Work request A:
In the article on MEMS in medicine, rewrite the passage starting with "A panel of health" and going on through "that first visit.", changing "health professionals" to "medical practitioners".
Work request B:
According to the article on MEMS in medicine, what level of accuracy does the insulin pump have?
Work request C:
Proceed with the article on MEMS in medicine, picking up right after its final sentence.

Page excerpt:
______________________________

A panel of health professionals and MEMS industry specialists today said that if MEMS existed when the audience was growing up, thanks to their potential applications and accuracy, perhaps they wouldn’t have hated going to the doctor’s office so much after that first visit.
The excitable panel suggested that micro-machine medicine is en route to being very big business, but first, researchers have to find exactly the right way to approach the challenges. Neurologist Francois Berger, M.D.-Ph.D., Director, CEA Leti – Clinatec, said that first and foremost, the biomedical need for MEMS has to be identified. “We realise that we need to interface between technology and medical applications,” he said. “It is important to have early contact with technology companies to define what we need.”
Such are the potential applications of MEMS that, in Berger’s opinion, the technology could become the next major player in the pharmaceutical industry.
An example is an insulin pump, introduced earlier in the day by Carmelo Papa at STMicroelevtronics, which is accurate to the nanolitre and can be administred remotely. Chris Baten, program manager, 3D ambulatory motion analysis, Roessingh Research and Development, said that diabetes is indicative of a global medical disaster. The pump addresses the problems with diabetes today: it is very easy to treat, but the treatment effects your quality of life. “Quality of life is exactly the limiting factor of treating it today. With that pump,” he said, “it alters the way of living”.
Besides, according to the panel, there is nothing out there which can touch the same level of safety as MEMS devices. Back to the insulin pump there are sensors in the pump which immediately detect errors and raise the alarm, along with other ways to monitor it. Couple that with the nanolitres of precision and it could be argued that the machines are failsafe. “Another area is reliability,” Berger said. “If you speak about medical devices you are speaking about life sustaining devices – in essence, you can’t afford to have the system stopping at any time.”

______________________________

Recorded data:
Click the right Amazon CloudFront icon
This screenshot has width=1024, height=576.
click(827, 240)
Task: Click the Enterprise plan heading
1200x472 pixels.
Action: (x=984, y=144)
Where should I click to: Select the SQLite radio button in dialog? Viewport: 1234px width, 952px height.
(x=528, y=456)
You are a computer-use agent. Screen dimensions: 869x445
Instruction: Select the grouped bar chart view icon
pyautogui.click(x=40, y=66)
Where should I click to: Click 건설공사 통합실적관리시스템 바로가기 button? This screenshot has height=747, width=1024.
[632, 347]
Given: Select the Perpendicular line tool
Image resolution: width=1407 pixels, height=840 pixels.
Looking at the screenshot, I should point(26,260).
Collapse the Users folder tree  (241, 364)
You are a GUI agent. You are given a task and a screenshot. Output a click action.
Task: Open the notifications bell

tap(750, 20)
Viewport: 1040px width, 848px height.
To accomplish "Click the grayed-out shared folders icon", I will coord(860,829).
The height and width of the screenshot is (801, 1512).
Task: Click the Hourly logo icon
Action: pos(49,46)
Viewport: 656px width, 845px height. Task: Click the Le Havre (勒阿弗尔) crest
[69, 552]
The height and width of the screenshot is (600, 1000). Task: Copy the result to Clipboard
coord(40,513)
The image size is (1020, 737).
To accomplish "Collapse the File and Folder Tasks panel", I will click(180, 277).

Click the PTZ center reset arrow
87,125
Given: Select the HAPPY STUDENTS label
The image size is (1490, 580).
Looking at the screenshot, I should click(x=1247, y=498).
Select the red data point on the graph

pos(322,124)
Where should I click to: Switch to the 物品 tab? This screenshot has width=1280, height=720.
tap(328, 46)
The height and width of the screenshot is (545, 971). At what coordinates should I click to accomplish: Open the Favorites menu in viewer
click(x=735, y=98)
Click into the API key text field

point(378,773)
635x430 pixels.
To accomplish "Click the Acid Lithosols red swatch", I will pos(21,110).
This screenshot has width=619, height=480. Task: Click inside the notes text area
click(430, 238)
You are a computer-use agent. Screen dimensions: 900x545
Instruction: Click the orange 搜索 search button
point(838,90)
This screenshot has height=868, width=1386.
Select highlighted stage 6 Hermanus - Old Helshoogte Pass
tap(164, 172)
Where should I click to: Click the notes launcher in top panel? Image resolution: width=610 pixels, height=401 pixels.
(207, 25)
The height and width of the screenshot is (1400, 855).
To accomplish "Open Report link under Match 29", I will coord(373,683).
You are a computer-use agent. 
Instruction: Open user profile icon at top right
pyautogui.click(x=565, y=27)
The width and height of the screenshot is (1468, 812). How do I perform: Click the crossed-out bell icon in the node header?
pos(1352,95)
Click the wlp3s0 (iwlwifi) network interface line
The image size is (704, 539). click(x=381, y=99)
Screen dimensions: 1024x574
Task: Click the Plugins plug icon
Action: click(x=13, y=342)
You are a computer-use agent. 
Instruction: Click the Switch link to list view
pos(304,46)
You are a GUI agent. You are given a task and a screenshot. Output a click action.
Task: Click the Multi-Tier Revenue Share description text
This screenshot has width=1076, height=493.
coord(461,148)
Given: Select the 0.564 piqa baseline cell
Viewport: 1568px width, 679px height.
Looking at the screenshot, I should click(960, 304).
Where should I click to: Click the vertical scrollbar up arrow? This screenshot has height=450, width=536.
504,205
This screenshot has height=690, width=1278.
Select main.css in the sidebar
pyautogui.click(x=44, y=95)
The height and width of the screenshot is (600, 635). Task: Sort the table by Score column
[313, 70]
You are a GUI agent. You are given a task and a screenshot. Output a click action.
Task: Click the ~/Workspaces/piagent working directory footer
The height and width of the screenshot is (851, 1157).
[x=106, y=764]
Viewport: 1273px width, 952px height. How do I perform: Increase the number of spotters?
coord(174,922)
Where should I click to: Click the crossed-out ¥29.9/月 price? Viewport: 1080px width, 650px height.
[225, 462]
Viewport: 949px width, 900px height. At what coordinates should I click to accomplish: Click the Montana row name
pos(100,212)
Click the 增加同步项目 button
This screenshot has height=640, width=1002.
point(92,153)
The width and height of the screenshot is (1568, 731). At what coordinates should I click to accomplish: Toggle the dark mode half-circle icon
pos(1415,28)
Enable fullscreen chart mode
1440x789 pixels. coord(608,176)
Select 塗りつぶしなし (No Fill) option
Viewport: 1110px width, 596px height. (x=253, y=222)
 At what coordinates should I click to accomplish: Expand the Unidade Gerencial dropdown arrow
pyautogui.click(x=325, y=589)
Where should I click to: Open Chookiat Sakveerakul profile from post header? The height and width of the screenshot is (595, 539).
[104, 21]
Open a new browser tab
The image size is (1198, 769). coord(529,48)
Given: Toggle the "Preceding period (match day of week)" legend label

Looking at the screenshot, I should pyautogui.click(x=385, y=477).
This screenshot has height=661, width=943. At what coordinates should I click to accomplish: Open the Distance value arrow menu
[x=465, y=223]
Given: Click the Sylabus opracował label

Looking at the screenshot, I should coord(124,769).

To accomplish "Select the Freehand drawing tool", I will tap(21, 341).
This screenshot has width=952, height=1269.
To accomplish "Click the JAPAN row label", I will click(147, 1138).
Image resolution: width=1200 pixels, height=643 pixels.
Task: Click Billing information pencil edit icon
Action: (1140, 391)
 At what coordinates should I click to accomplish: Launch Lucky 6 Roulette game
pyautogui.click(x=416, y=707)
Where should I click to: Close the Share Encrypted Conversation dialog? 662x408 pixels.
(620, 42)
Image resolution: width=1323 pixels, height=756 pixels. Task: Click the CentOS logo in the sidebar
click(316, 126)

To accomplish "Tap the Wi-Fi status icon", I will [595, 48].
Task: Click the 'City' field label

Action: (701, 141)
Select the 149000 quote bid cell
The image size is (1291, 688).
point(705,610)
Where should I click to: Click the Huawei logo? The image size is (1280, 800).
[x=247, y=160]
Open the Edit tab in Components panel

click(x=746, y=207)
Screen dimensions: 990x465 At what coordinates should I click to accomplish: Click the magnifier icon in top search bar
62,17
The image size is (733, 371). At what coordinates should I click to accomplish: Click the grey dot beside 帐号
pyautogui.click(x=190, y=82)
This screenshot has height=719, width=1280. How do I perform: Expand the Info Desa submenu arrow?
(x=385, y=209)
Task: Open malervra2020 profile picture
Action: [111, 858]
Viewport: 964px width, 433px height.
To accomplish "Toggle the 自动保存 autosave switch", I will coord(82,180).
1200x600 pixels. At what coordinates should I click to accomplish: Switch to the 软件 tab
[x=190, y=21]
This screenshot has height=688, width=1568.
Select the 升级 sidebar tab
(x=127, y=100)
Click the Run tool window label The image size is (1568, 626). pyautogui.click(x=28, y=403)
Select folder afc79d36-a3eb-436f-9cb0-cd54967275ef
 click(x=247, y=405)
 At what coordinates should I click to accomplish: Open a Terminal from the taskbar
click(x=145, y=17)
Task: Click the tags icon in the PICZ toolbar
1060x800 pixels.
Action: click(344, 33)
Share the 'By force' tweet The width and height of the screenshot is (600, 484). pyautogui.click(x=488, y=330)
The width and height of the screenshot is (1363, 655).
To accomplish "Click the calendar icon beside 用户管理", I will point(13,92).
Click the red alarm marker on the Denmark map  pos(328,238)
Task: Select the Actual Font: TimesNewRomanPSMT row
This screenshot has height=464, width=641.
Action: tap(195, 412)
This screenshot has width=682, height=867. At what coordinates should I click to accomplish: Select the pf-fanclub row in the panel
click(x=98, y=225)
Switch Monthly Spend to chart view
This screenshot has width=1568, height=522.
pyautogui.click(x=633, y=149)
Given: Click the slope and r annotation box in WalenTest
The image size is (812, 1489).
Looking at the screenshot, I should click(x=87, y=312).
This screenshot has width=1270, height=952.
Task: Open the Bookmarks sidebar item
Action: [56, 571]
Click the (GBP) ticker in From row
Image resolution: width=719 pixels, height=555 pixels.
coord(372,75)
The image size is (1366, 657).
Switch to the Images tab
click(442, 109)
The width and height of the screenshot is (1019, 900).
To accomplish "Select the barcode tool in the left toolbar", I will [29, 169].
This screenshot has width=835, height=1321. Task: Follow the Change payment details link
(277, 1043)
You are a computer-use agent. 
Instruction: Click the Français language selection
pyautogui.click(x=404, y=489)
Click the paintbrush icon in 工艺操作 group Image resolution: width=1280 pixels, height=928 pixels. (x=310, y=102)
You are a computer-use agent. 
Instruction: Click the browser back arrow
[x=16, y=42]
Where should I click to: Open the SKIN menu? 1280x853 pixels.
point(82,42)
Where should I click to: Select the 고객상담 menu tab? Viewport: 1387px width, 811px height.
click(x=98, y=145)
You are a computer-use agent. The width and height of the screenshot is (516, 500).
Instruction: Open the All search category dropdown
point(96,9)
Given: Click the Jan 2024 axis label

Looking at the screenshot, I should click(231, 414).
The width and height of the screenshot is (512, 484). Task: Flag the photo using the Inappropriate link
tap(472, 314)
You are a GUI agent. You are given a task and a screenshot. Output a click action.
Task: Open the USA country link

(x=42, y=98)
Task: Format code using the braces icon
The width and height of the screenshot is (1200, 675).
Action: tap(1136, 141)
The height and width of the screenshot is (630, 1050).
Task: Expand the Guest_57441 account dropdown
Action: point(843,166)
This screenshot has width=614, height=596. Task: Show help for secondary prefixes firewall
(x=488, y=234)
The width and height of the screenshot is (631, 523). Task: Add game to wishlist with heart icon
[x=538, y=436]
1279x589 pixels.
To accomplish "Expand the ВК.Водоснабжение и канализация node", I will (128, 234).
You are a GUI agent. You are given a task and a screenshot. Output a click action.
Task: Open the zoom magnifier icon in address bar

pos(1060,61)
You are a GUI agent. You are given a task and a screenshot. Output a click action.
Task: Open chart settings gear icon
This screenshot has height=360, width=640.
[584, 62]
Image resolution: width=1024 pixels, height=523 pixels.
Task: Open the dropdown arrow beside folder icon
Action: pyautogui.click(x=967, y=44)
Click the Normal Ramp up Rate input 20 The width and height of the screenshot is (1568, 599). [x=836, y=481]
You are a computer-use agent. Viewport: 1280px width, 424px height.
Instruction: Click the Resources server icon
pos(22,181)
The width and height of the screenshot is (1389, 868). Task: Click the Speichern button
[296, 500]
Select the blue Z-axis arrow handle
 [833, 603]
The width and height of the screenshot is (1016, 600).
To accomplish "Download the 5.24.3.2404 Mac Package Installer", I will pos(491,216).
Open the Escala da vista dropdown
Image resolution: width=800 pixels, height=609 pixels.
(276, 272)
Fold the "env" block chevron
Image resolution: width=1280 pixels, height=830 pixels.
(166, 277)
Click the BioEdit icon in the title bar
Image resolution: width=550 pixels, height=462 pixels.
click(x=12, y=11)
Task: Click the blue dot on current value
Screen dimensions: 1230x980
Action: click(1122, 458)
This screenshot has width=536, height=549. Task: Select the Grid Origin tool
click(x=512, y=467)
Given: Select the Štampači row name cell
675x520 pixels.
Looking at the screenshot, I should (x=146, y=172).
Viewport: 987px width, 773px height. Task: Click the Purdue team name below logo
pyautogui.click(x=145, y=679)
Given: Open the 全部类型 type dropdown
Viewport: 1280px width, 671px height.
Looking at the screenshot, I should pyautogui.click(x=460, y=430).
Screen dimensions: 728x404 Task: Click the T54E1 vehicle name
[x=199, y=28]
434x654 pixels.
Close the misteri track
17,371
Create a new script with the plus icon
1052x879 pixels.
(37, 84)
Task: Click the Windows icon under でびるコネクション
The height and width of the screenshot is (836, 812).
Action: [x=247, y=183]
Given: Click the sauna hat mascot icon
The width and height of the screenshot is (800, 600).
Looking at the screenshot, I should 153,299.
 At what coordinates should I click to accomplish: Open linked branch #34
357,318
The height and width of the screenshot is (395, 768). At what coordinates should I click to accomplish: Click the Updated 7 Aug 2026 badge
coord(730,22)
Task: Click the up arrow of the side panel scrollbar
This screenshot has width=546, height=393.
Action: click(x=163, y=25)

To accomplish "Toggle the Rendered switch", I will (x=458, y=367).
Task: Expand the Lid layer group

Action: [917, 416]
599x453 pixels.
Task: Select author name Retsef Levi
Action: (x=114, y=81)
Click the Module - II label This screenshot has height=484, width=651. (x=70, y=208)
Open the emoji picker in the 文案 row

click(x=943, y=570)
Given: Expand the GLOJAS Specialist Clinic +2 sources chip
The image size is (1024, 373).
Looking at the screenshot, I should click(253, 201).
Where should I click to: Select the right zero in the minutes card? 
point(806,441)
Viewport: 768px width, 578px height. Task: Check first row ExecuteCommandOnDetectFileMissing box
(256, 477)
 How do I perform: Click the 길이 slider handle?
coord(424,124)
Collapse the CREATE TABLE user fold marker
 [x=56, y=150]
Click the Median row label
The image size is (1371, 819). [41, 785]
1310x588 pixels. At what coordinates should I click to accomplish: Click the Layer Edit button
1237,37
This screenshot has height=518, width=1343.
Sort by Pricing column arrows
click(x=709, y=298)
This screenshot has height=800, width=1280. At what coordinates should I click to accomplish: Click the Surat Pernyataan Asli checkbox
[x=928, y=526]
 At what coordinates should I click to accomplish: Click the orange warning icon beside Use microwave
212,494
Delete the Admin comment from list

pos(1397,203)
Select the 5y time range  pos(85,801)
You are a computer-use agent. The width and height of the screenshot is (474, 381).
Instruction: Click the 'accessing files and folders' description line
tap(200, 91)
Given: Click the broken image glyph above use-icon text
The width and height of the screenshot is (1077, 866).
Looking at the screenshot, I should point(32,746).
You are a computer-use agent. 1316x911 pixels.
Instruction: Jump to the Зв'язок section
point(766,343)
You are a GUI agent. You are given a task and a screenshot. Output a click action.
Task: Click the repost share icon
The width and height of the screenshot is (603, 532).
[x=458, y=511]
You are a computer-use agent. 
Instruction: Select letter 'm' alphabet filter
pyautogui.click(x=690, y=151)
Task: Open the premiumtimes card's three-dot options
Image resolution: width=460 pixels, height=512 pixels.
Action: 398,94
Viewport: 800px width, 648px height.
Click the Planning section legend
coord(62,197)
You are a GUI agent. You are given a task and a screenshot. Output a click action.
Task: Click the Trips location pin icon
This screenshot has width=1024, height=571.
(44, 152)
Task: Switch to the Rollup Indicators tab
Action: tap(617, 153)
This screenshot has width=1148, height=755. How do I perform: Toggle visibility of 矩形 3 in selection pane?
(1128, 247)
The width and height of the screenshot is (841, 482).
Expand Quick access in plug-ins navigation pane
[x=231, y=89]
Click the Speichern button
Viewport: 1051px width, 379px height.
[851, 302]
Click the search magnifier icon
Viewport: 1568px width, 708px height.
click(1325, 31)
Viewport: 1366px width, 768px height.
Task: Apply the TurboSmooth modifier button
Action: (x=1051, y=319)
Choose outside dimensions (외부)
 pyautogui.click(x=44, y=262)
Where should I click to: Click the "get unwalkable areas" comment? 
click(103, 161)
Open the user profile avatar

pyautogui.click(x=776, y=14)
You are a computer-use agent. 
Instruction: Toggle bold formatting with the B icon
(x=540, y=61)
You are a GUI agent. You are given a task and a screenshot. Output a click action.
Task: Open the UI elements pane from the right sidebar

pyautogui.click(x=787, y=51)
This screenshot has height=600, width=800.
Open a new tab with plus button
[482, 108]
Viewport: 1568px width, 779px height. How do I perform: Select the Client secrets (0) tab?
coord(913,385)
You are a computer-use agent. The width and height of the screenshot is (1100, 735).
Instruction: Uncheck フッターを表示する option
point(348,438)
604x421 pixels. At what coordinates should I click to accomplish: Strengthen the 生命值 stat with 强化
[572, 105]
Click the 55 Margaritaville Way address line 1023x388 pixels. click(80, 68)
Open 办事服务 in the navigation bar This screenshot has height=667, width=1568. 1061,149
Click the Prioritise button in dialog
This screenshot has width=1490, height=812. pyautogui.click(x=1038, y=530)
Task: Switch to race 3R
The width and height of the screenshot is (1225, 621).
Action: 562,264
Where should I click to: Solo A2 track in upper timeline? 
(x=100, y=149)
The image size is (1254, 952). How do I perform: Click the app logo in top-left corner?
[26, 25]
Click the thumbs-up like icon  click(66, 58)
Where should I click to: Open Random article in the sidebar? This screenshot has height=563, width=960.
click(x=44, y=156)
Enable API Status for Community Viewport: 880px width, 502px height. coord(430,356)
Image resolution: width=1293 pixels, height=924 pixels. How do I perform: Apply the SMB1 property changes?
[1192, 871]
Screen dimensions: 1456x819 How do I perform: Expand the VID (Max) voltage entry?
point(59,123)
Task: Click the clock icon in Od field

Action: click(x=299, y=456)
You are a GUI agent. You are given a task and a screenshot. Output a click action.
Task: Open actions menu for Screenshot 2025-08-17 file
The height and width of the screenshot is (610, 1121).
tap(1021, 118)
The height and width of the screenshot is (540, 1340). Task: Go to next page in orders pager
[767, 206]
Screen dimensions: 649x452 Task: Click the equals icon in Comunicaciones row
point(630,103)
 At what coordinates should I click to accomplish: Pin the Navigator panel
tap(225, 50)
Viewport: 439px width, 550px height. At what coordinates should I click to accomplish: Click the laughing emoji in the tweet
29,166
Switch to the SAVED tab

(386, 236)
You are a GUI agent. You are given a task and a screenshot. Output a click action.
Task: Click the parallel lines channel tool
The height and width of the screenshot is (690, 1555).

______________________________

Exercise result A:
A panel of medical practitioners and MEMS industry specialists today said that if MEMS existed when the audience was growing up, thanks to their potential applications and accuracy, perhaps they wouldn’t have hated going to the doctor’s office so much after that first visit.

Exercise result B:
It is accurate to the nanolitre.

Exercise result C:
According to Berger, the next medical trend will be in “electronic medicine.” An example is in Parkinson’s disease. In most cases, when the disease is discovered, the pathogenic cells have already been destroyed, but, he said, with MEMS it is possible to detect the disase early by checking for very early movement disabilities, way before the cells are fully destroyed. Then, also using MEMS to monitor reactions, he would be able to detect the efficacy of the drug along with its side effects. This is important because, during early stages, he claims it is possible to stimulate the brain and have it cause a regenerative effect within the body. MEMS, along the way, “can be there from early detection through to therapy.”
“MEMS is only part of the answer,” the panel agreed. “It’s not just about what’s under the hood, but also how it interacts with the user – the user interface is extremely important. MEMS i the enabler, but to really take effect it has to have proven clinical efficacy, or it will not be introduced into the market.”
And that will bring substantial challenges. Some doctors, according to MEMS industry insiders, are reluctant to adopt new technologies because they can take revenue away from healthcare. On the other side of the fence, the “consumer” of MEMS healthcare might not, in real terms, be overly keen to trust the technologies. But the potential is astounding.